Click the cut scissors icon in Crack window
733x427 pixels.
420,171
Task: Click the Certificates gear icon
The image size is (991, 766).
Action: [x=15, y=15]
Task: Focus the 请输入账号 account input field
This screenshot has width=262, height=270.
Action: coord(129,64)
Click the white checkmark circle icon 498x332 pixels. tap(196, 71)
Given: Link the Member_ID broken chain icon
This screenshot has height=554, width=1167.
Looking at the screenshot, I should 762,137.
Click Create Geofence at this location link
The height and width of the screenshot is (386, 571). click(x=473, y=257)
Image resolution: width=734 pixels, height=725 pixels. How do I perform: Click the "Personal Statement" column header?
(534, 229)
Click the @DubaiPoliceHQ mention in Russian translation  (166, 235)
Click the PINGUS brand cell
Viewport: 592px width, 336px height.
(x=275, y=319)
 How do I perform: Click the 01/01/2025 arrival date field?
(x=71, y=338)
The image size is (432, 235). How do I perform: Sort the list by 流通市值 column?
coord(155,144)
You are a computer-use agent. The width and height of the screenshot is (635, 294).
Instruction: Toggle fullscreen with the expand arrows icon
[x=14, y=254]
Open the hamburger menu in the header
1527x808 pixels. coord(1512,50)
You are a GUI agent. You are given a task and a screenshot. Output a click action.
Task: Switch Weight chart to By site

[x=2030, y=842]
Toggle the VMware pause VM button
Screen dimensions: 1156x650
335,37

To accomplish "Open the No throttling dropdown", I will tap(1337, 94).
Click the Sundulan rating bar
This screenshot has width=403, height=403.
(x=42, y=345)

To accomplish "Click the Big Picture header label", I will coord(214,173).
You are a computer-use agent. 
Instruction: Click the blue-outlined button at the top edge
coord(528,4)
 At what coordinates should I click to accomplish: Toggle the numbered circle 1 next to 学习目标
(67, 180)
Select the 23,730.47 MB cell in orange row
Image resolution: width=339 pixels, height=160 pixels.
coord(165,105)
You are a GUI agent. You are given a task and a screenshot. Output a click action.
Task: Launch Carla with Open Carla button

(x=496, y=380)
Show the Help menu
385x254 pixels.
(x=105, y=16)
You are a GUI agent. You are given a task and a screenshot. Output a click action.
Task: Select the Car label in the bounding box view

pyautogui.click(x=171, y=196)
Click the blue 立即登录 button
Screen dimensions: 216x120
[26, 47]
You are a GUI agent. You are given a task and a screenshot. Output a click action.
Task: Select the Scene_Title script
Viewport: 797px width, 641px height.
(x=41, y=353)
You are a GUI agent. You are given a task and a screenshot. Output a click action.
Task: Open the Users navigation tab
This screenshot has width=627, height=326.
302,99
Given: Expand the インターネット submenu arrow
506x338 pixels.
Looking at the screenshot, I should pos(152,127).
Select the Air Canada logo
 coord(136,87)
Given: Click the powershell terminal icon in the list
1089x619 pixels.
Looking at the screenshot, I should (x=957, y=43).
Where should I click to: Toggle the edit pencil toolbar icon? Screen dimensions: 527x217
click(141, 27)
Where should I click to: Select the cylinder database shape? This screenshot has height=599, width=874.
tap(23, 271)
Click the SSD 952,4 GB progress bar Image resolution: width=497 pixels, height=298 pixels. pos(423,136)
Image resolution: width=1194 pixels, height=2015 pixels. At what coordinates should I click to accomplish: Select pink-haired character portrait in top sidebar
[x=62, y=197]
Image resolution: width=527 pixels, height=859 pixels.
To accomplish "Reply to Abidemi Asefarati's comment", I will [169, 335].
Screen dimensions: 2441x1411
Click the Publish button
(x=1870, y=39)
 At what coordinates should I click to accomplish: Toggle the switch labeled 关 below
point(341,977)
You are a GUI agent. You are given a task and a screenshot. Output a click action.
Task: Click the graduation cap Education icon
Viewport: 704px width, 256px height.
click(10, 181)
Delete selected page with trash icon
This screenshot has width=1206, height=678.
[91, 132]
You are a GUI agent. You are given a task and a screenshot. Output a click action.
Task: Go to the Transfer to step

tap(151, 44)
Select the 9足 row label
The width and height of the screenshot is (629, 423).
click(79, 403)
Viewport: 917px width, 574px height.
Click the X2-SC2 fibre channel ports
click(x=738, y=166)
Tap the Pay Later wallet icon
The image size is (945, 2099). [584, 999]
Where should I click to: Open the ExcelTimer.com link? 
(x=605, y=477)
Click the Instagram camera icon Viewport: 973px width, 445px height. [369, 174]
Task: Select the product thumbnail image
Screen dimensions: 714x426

---------------

_Stated problem_.
Report each line in the entries above that contains the word "circle", copying every such line in full.

_Reply to the exercise_.
Click the white checkmark circle icon 498x332 pixels. tap(196, 71)
 At what coordinates should I click to accomplish: Toggle the numbered circle 1 next to 学习目标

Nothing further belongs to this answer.